Andrew Melchior (born 4 April 1972, Wiesbaden, West Germany) is a British-German artist, creative technologist and producer who has worked extensively with Björk, and is chief technical officer of the band Massive Attack. He was named as one of Creative Review's "Creative Leaders 50" in 2017.

== Career ==
His early career was spent at EMI and, in 1998, helped David Bowie set up the ISP, BowieNet, and initiated the first partnership between a mobile phone manufacturer and a recording artist, where Bowie's music and images were pre-loaded on a device. He managed the British band Elbow in their nascent years, playing on their song Powder Blue.

=== Work with Timothy Morton ===
In August 2024, he released his first single 'Come Fast From The Dark / FRB180916.J0158+65' in a collaboration with the philosopher and ecologist Timothy Morton. The A and B side both feature the first sonification ever created of an 8 billion year old Fast Radio Burst, which he made in a collaboration with MIT and the CHIME Radio Telescope.

=== Work for Björk ===
In 2014, he began work as technical advisor for Björk’s career retrospective and her “immersive” virtual reality exhibition Björk Digital, working with the artist and her label, One Little Indian, to translate Björk's music into a virtual space. The exhibition debuted at Carriageworks in Sydney, Australia and has toured the world for over three years. He is the producer of her first VR single 'Stonemilker' which was premiered as MOMA's first ever VR exhibit in April 2015 and released for iOS on the App Store in December of that year in addition to the 2019 Vulnicura VR album, an integrated app version of the Björk Digital VR content from her Vulnicura album.

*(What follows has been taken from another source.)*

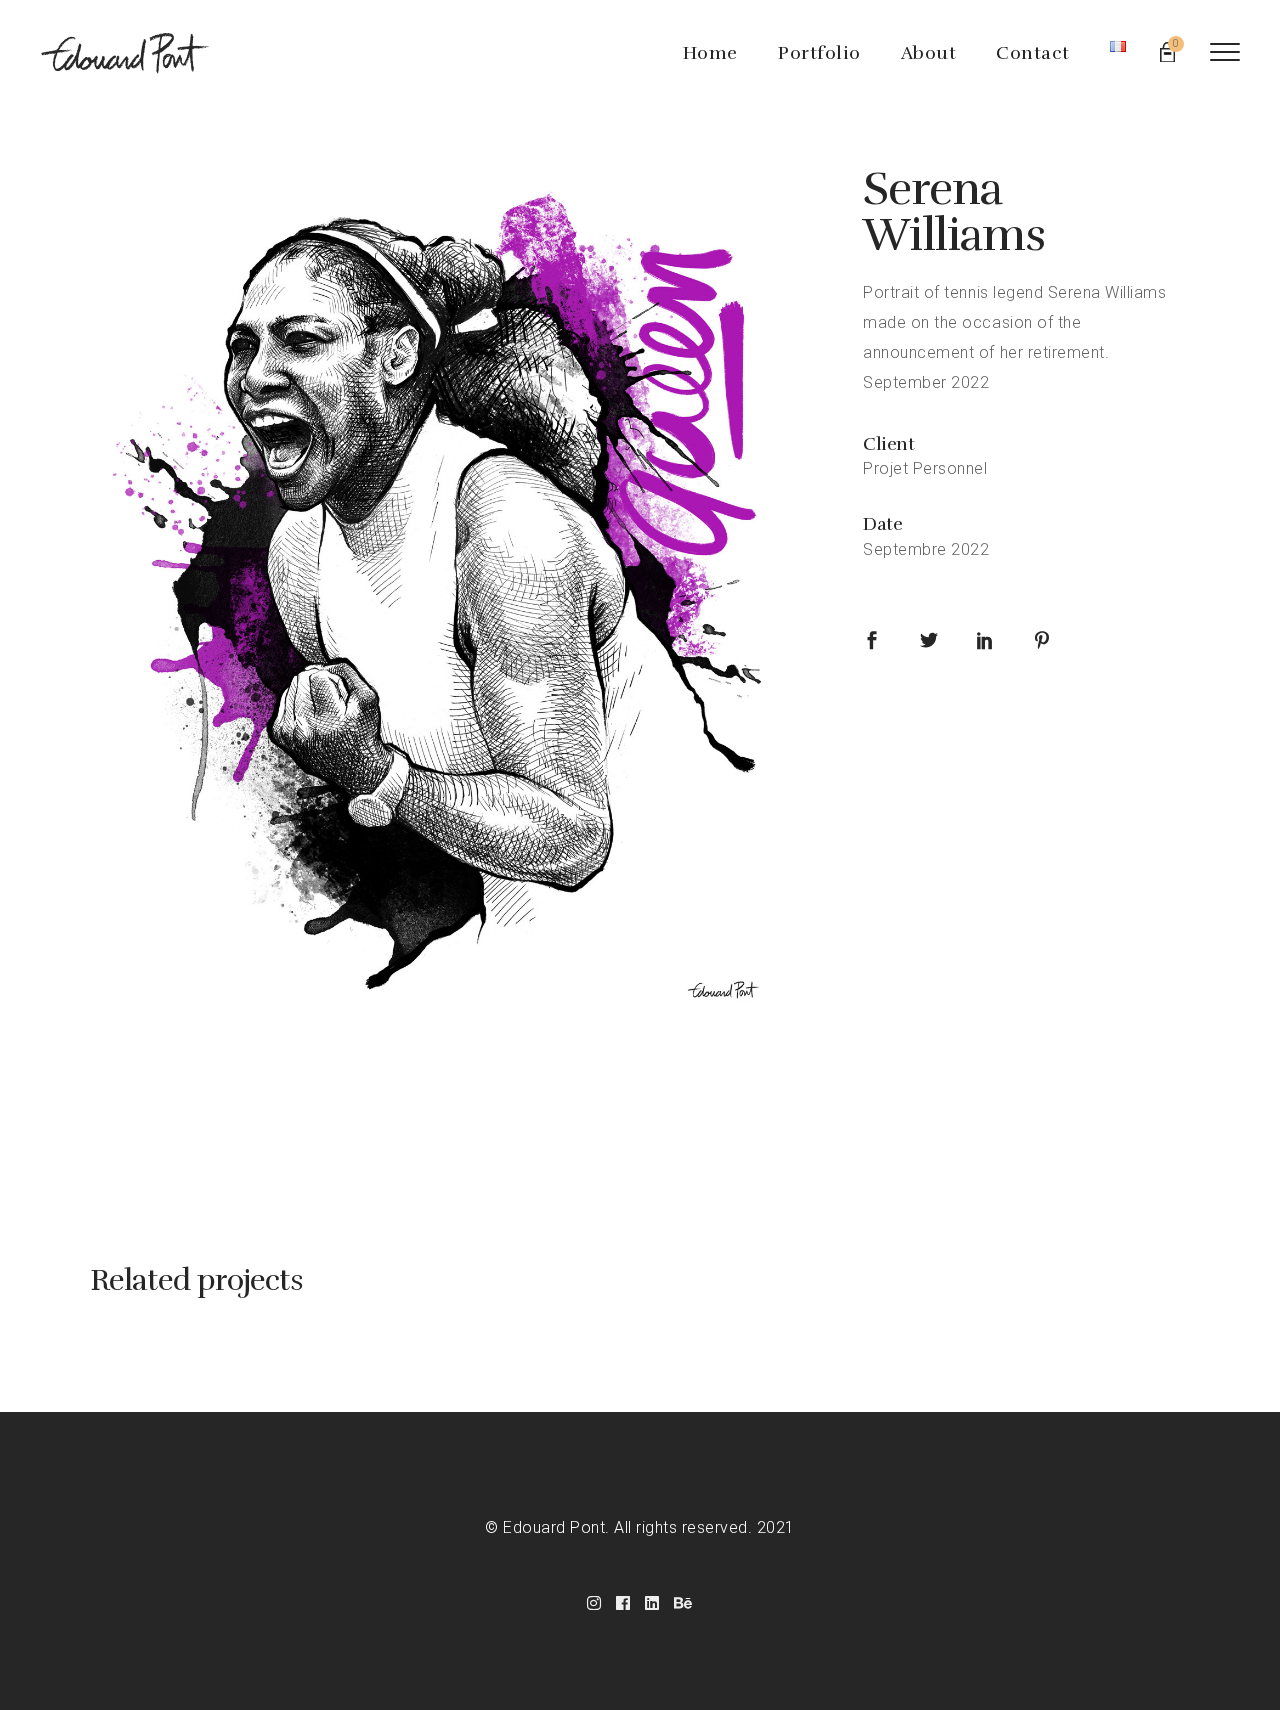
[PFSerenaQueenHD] (446, 600)
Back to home (640, 1131)
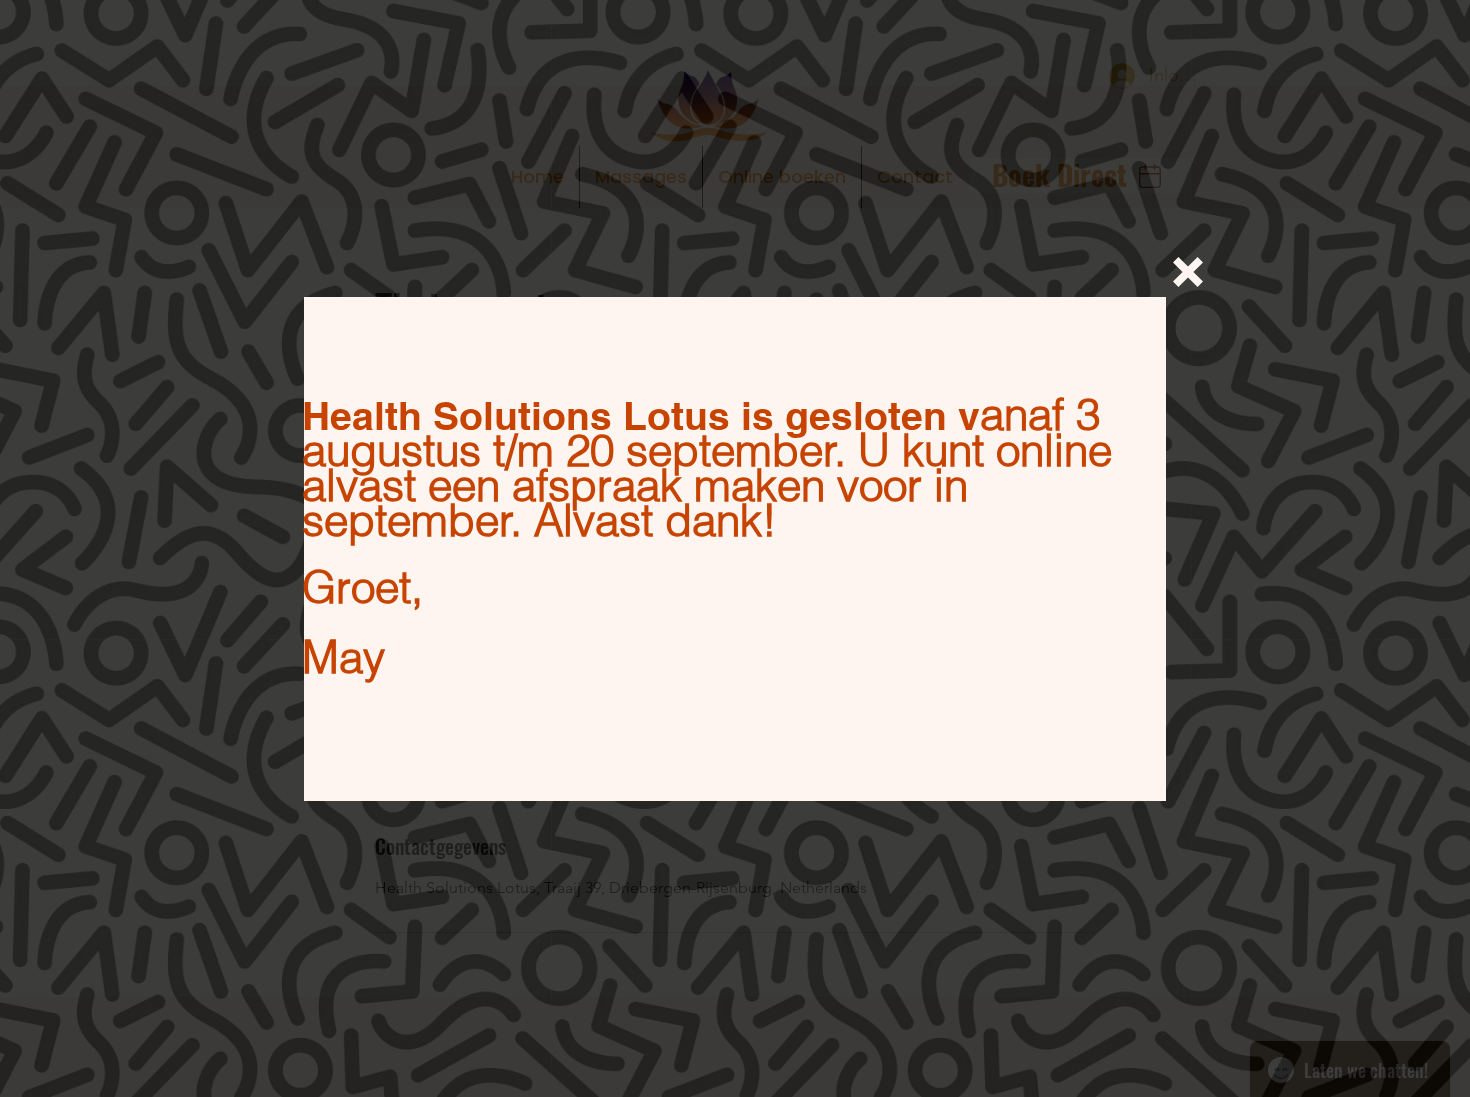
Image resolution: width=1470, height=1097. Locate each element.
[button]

=== Work for Massive Attack ===
In 2016 he began a series of projects for the Bristol-based band Massive Attack, beginning with Fantom, an app that created unique interactive remixes of the band's new release Ritual Spirit based on facial expressions, location, movement, and various other user inputs.

In celebration of the 20th anniversary of Massive Attack’s album Mezzanine he acted as producer on a number of projects for the band. These included Fantom Mezzanine, a new version of the Fantom app that created remixes of Mezzanine’s songs, and, in 2018, a "remastering" of the album where music data from the record was converted into synthetic DNA molecules mixed with paint, with the “album” then being released as a spray can. His recent work has included creation of convolutional neural networks based on del Naja's artworks, controlling robots to create new kinds of AI artworks.

In 2019, an endless version of the same album, generated by a custom neural network, was exhibited at the Barbican Centre in London.

=== Work for other artists ===
In 2019, he worked with American producers Seth Troxler and Phil Moffa on their Lost Souls of Saturn project to produce an augmented reality app which contains "a constantly evolving portal connected to a real-life object," which, when viewed via the app, reveals exclusive music and interactivity.